Thursday, November 24, 2005

Fine Disregard of the Rules


William Webb Ellis (born on this day in 1806) was nearly anonymous during his own lifetime. A native Mancunian and prep student at Rugby School who went on to gain an Oxford cricket Blue, Ellis became a clergyman, served as rector of St. Clement Danes in London's Strand, and ended his career in the south of France, passing away on January 24, 1872 in Menton.

Four years after his death, however, one of his fellow Rugby alums sent an account of his exploits as a 16-year old soccer player to the Rugby School magazine, an incident which the author claimed had been taken from an eyewitness account. It seems that in 1823, Ellis was playing in an intramural soccer game and, "with fine disregard for the rules of football" (in the words of the commemorative plaque which now resides at Rugby), Ellis picked up the ball, ran with it in his arms, and grounded it at the opposing side's area.

While Ellis was said to have been censured by the other players and by the school for his reckless act, apparently the idea of running with the ball began to seduce the hostile crowd, leading ultimately to the establishment of the Rugby School rules of 1846 which legalized running with the ball as the practice of "rugby." By the time Rugby School began to research the origins of the game in 1895, it had a hard time finding anyone alive who remembered Ellis.

The story is doubtful; in fact, author Thomas Hughes later credibly claimed he was the inventor of the game as captain of the Bigside club in 1842. Even as the story is told, young William Webb Ellis, chastised for a spontaneous act, could no more be the inventor of rugby than a Neanderthal tribal hunter who shared his kills with each according to his need could be considered to be the inventor of Communism.

Like the Abner Doubleday legend in baseball, however, Ellis' legend is persistent, and perhaps for good reason.
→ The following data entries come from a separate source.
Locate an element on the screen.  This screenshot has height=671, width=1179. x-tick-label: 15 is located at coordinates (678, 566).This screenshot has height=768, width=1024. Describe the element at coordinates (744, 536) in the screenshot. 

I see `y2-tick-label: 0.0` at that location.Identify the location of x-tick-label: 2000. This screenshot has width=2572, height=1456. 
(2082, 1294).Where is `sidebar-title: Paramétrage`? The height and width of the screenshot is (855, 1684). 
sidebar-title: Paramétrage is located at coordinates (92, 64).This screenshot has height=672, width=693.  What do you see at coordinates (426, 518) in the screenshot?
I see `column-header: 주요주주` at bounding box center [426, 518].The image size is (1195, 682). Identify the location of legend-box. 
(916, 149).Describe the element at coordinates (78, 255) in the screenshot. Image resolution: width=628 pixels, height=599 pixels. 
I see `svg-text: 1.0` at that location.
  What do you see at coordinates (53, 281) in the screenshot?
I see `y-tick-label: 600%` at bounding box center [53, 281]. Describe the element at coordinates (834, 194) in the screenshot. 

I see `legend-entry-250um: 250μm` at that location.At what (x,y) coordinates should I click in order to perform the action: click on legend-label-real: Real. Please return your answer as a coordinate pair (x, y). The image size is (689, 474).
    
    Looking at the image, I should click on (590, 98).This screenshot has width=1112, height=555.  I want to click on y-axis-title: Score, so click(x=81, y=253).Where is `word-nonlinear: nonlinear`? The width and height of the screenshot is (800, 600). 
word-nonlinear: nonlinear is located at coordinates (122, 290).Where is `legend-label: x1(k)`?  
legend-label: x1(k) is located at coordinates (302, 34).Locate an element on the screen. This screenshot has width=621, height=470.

If sports are "about" anything, then it is clear that football is "about" military conquest of territory, baseball is "about" leaving and returning to one's home (see my previous post, "A Casual Summer Romance") -- and rugby is "about" progeny. With players "giving birth" to the ball and propelling it through successive "bequests" to backs who carry the collective name forward, why shouldn't a hormonal, middle-class adolescent stumble upon the essential gesture of the game, the acquisitive grip from which the interrelated concepts of property, procreation and legacy emanate?

My good friend and business partner, a father of three young children, believes the story is quite credible on its face, all factual evidence aside. When kids get cranky, energy and hormones take over. The rules of the elder, more established game may say that you can't take the ball into your possession -- but if you've got a case of mean reds, taking possession is exactly what you're going to do. And if you are a coach, working with young boys at a boarding school, maybe you're going to look the other way or even encourage a little bit of on-field activism, because by allowing the boys to expend the energy within an environment of controlled chaos you might be getting your charges to sleep more soundly after the day is done.

This, I believe, should be considered to be a good secondary theory as to the meaning of rugby -- it's an outlaw game, played to mime excess and to exorcise frustration borne of conformity and submission to authority. It's probably no accident that even today, rugby players are fond of saying that rugby is played "in three halves" -- two on the pitch and one in the pub. Hell-raising is a key component of its appeal.

In 1997, Rugby School unveiled a sculpture of Ellis, paid for with donations from around the world.